━━━ DATA FOR THIS TASK

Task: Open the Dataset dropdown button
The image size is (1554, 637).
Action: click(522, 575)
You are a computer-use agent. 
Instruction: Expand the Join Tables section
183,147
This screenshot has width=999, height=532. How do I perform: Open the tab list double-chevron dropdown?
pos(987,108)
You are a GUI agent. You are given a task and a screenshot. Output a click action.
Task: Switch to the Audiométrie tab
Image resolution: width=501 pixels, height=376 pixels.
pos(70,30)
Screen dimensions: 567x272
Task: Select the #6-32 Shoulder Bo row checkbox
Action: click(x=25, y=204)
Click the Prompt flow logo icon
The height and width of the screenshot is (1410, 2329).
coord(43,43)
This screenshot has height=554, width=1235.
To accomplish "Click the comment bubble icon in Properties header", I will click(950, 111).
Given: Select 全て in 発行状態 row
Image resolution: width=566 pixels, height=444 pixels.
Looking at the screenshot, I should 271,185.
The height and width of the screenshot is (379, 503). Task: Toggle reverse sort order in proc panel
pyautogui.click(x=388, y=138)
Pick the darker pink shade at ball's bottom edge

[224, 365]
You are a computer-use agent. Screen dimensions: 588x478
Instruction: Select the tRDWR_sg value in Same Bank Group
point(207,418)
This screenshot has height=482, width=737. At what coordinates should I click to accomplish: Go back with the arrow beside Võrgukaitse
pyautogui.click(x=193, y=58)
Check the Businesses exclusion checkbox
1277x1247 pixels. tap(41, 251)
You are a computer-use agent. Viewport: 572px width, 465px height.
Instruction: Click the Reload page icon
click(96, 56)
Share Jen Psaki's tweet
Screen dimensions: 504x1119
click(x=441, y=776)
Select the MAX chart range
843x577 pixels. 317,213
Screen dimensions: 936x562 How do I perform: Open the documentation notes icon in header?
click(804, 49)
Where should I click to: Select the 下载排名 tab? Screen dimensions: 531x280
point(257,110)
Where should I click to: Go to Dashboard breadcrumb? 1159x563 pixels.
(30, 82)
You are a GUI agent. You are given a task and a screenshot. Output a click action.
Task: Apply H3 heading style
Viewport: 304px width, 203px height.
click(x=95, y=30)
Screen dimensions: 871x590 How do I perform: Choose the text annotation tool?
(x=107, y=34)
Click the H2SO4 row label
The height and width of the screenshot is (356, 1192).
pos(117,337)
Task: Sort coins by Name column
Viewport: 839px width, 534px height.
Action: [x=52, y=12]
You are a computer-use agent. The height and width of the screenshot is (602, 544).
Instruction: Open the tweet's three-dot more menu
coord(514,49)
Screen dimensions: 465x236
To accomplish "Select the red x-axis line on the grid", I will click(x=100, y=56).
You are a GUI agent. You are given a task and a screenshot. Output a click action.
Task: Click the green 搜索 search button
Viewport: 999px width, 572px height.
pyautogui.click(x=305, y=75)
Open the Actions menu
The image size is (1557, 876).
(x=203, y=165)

━━━━━━

Copy the records above in full, substituting "desktop automation agent" for every occurrence of "computer-use agent" and leaving everything else unchanged.

Task: Open the Dataset dropdown button
The image size is (1554, 637).
Action: click(522, 575)
You are a desktop automation agent. 
Instruction: Expand the Join Tables section
183,147
This screenshot has width=999, height=532. How do I perform: Open the tab list double-chevron dropdown?
pos(987,108)
You are a GUI agent. You are given a task and a screenshot. Output a click action.
Task: Switch to the Audiométrie tab
Image resolution: width=501 pixels, height=376 pixels.
pos(70,30)
Screen dimensions: 567x272
Task: Select the #6-32 Shoulder Bo row checkbox
Action: click(x=25, y=204)
Click the Prompt flow logo icon
The height and width of the screenshot is (1410, 2329).
coord(43,43)
This screenshot has height=554, width=1235.
To accomplish "Click the comment bubble icon in Properties header", I will click(950, 111).
Given: Select 全て in 発行状態 row
Image resolution: width=566 pixels, height=444 pixels.
Looking at the screenshot, I should 271,185.
The height and width of the screenshot is (379, 503). Task: Toggle reverse sort order in proc panel
pyautogui.click(x=388, y=138)
Pick the darker pink shade at ball's bottom edge

[224, 365]
You are a desktop automation agent. Screen dimensions: 588x478
Instruction: Select the tRDWR_sg value in Same Bank Group
point(207,418)
This screenshot has height=482, width=737. At what coordinates should I click to accomplish: Go back with the arrow beside Võrgukaitse
pyautogui.click(x=193, y=58)
Check the Businesses exclusion checkbox
1277x1247 pixels. tap(41, 251)
You are a desktop automation agent. Viewport: 572px width, 465px height.
Instruction: Click the Reload page icon
click(96, 56)
Share Jen Psaki's tweet
Screen dimensions: 504x1119
click(x=441, y=776)
Select the MAX chart range
843x577 pixels. 317,213
Screen dimensions: 936x562 How do I perform: Open the documentation notes icon in header?
click(804, 49)
Where should I click to: Select the 下载排名 tab? Screen dimensions: 531x280
point(257,110)
Where should I click to: Go to Dashboard breadcrumb? 1159x563 pixels.
(30, 82)
You are a GUI agent. You are given a task and a screenshot. Output a click action.
Task: Apply H3 heading style
Viewport: 304px width, 203px height.
click(x=95, y=30)
Screen dimensions: 871x590 How do I perform: Choose the text annotation tool?
(x=107, y=34)
Click the H2SO4 row label
The height and width of the screenshot is (356, 1192).
pos(117,337)
Task: Sort coins by Name column
Viewport: 839px width, 534px height.
Action: [x=52, y=12]
You are a desktop automation agent. The height and width of the screenshot is (602, 544).
Instruction: Open the tweet's three-dot more menu
coord(514,49)
Screen dimensions: 465x236
To accomplish "Select the red x-axis line on the grid", I will click(x=100, y=56).
You are a GUI agent. You are given a task and a screenshot. Output a click action.
Task: Click the green 搜索 search button
Viewport: 999px width, 572px height.
pyautogui.click(x=305, y=75)
Open the Actions menu
The image size is (1557, 876).
(x=203, y=165)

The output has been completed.